I can tell you where NOT to go:
- Within 100 Miles of Washington, DC (WAY overpriced housing, terrible traffic, COL, taxes and now woke AF)
- Immediate Baltimore Area (Something in the water I think)
- Long Island, NY (I have colleagues there, like DC, stupid expensive with even higher taxes, were talking ~$11k a year for a modest, 20 year old house, plus even if you don't live in the city, if you are even close, or your office is, they ✊ you with NYC taxes)
 
I can tell you where NOT to go:
- Within 100 Miles of Washington, DC (WAY overpriced housing, terrible traffic, COL, taxes and now woke AF)
- Immediate Baltimore Area (Something in the water I think)
- Long Island, NY (I have colleagues there, like DC, stupid expensive with even higher taxes, were talking ~$11k a year for a modest, 20 year old house, plus even if you don't live in the city, if you are even close, or your office is, they ✊ you with NYC taxes)
I always thought it was funny.

A person lives in NJ, and works in NYC. Very common scenario up to the pandemic.

Said person gets a credit for all income taxes paid to NY.

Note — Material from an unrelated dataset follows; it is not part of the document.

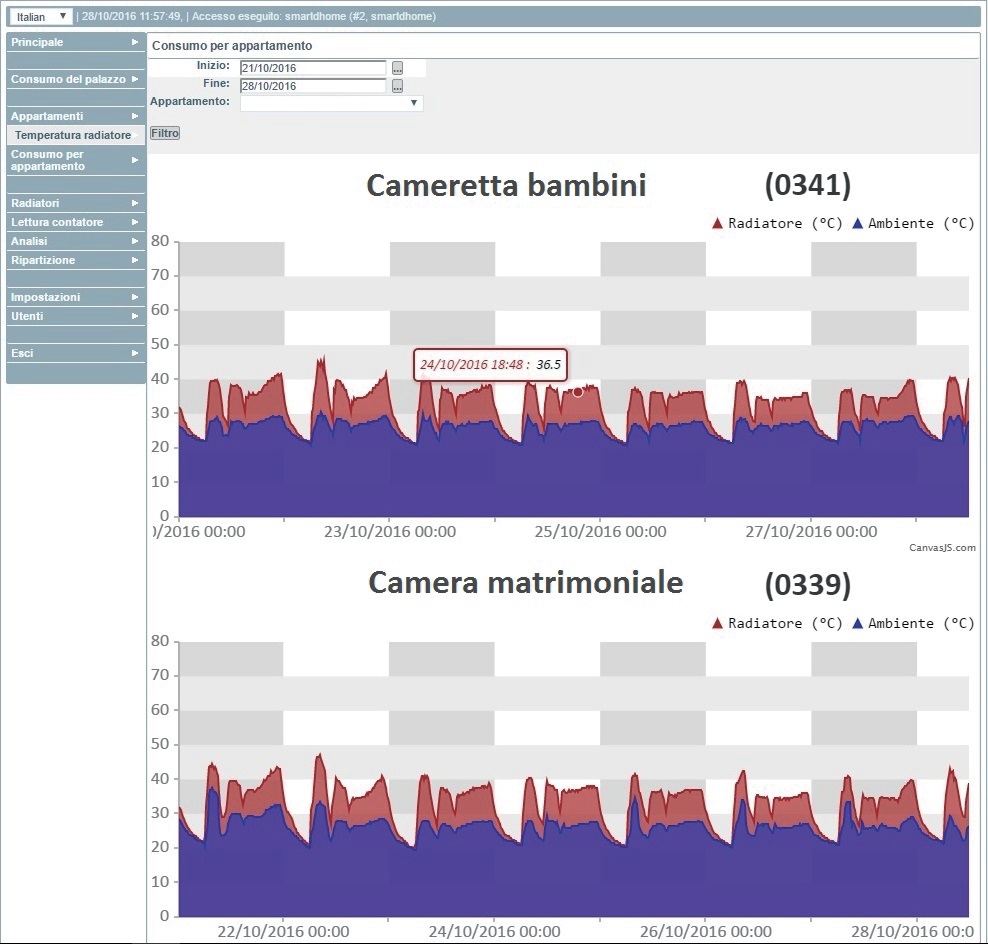The image size is (988, 944).
Task: Open the Fine date picker button
Action: coord(397,86)
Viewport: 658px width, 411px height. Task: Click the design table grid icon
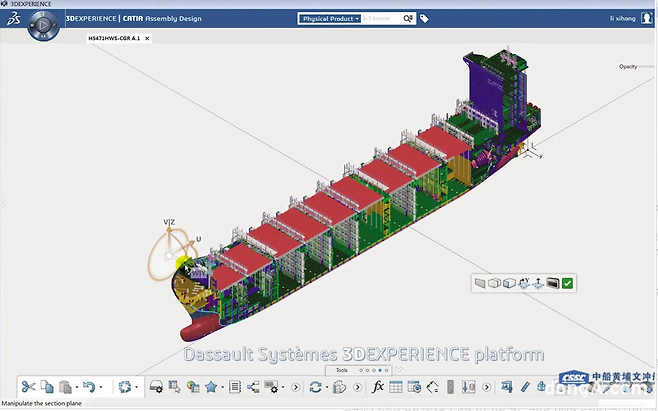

They subtract this number from their tax obligation to NJ, and only pay an ADDITIONALLY modest amount 😂

Today, said NJ resident gets a dr’s note stating they are unable to go to work in person 4x a week (commonly dr says it’s vertigo) and can work from home even though their CEOs said return to work or be fired. Now they shop at Costco on co time.

How in the world did this ever happen 😡
 
You work retail? You bringing anything to the table or is it all mama? If it's all mama, let her post on here. If you are currently in Napa why not stay there? Beautiful place and great weather.....
 
Williamsport PA is a former lumber town. It has a "Millionaire's Row" of 19th century mansions that come on the market in the $500,000 price range. If I ever left Vermont for in town living, I would look in Williamsport.
 
A good portion of that is because in just the last 2-1/2 years we've had well over 8 million new "additions" to our population. These people have to live somewhere.

And the bulk of them don't like cold weather either. Look for a LOT of change coming to the demographics in the sunbelt, in the upcoming years. And the bulk of it isn't going to be good. I can't post the link because of politics. But you can find it and much more in a 30 second Google search.

This is going to affect everyone. But it will be worse in the places a lot of retirees go. (Low housing costs & property taxes).

"Illegal aliens since 2021 total more than individual populations of 38 states; illegal crossings top 8 million since ***** took office".​

Yep. The USA's best days are behind it.